The mechanism by which myocardial injury was suppressed isn’t known, they acknowledge, though they propose that it relates to a core area of necrotic cell death.
“In patients with a large AMI, the necrotic infarcted core is surrounded by a large edematous border zone that on average accounts for one-half of the total area at risk,” they explain. “Although it is incompletely understood how the border zone may be salvaged, immediate restoration of the cellular oxygen balance is paramount. Additional use of inotropes and vasopressors would theoretically increase afterload, contractility, heart rate, and stroke work resulting in an unfavorable increase of myocardial oxygen consumption.”
However, that wasn’t what they saw here, the researchers continue. “Although we did not measure coronary perfusion and cardiac metabolites, one may assume that the reduction of myocardial injury is the net result of an increased oxygen delivery that offsets increased oxygen consumption.” Raising diastolic BP “plausibly provides more driving pressure for coronary perfusion and may potentially also recruit microcollaterals,” they propose.
Ameloot acknowledged the drawbacks to the pooled analysis, many of which were noted in an accompanying editorial by Venu Menon, MD (Cleveland Clinic, OH). “At this point it’s not strong enough to advocate [for] the world to change practice, but I think the signal in both trials is strong enough, at least for me, to change my practice,” Ameloot said. Now, he aims for 85 mm Hg for 24 hours.
For him, the main takeaway for clinicians is clear: “When you have a patient in cardiogenic shock after a STEMI with a blood pressure of 65 mm Hg, you should consider boosting the blood pressure to improve the coronary perfusion to salvage the border zone, which is not yet irreversibly damaged. This is the core message of the paper.”

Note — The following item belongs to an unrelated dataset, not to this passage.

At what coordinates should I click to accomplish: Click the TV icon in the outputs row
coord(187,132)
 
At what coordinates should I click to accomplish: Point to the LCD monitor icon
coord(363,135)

Menon, the editorialist, stresses that the potential benefit seen here is intriguing but inconclusive. He points to numerous adverse consequences that can occur when escalating vasopressors; these “include increasing oxygen demand and afterload, worsening and provocation of ischemia, arrhythmogenicity, and direct myocyte toxicity.” That there was no harm here is “reassuring,” he adds, “but is possibly due to the completeness of revascularization and as a consequence of ongoing hypothermia.”
The aforementioned risks “will concern many cardiologists. Perhaps future studies that use varying degrees of temporary mechanical support to modify MAP will shed further light on this area,” Menon suggests.
Ameloot said a study is being planned that will measure coronary perfusion and cardiac metabolism in a larger sample of patients, with the primary outcome to cardiac MRI results at 3 months. “It’s at a very preliminary stage at this point,” in part due to the challenges of obtaining informed consent in the AMICS setting, he said.
Ameloot K, Jakkula P, Hästbacka J, et al. Optimum blood pressure in patients with shock after acute myocardial infarction and cardiac arrest. J Am Coll Cardiol. 2020;76:812-824.
Menon V. Targeting mean arterial pressure to limit myocardial injury: novel finding or wild goose chase? J Am Coll Cardiol. 2020;76:825-827.
- Ameloot, Jakkula, and Menon report no relevant conflicts of interest.